Sweat beat down Sunset’s brow as she gulped back her anxiety. “There’s fighting within the city,” she stated, her voice crackly, but was deep and stilted like a changeling’s. It was hard to speak with fangs. When the two guards did not seem to care about the fighting, she added, “Apparently there’s a, uh, blue pegasus that they caught – and they uh, wanted to claim the prize for themselves.”
The two guards looked at each other, and then the left said, “Well, I don’t want to be the one to tell the majesty.” He tapped the other guard with the brunt of his spear. “You do it.”
“Me!?” the right guard scoffed and shook his head so hard his helmet turned. “No way! Let the grub do it. They’re the one that came all this way.” The left guard seemed to be excited by that prospect, and both opened the set of doors for Sunset.
She gave a sigh of relief as the doors closed behind her.

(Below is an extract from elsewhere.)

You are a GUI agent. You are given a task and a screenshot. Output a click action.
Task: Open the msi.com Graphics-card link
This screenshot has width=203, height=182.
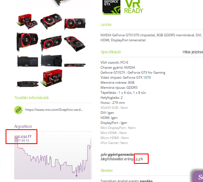tap(54, 110)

Even when one of the changelings yelled “Chump”, she did not mind. She stood in an antechamber, black banners on the walls, with a set of bright purple doors at the end. The crack between them showed little, and so Sunset opened one with a cautious tug.
With room enough to fit her head, she glanced a quick glimpse of the room. It was a small living space, Princess Celestia preferred practicality over luxury, and Queen Chrysalis didn’t seem to mind. It did not look quite like what Sunset remembered. The fireplace near the doors had always been there but the bed sat opposite the doors, and all the walls held carved shelves meant to store books or knickknacks that the princess adored. There was also a skylight above, which was letting in the first rays of color from the morning sun.
But there were no books. Instead, chests and boxes lined the walls beneath the shelves with all sorts of random objects. Even the fireplace held toys and half-broken junk upon its hearth. It’s going to take a while to sort through this place, Sunset presumed. As she stepped closer to the bed, beneath the light that poured from the window above, she saw something stir beneath the pink sheets. Queen Chrysalis. The green locks of hair covered the changeling queen’s face, her head pressed firmly against a feathered pillow. It was odd to see such an evil creature look so peaceful in her slumber. Sunset almost felt bad, but that’s when she saw another pair of eyes staring at her.
Behind the headboard and between a wooden chest sat a dark green pod. Inside, a pair of blue hollow eyes stared from beyond the glass. White fur held the skinny stallion, his cheek bones as prominent as his ribs, and his hair looked so matted that it matched Chrysalis’s flat bangs. Had it not been for the blue mane that accompanied the white fur, Sunset would have never been able to tell that it was Shining Armor who sat detained within the cocoon.
Her heart sunk for him, but he did not seem to want her pity. His eyes darted from staring at her to staring at the bed. He did it several times in rapid succession, and that’s when Sunset realized she was supposed to follow his gaze.
When she turned her head, she almost leapt from her disguise. Two green eyes sat poking from the sheet, staring up at her with a full set of fangs just waiting to pounce.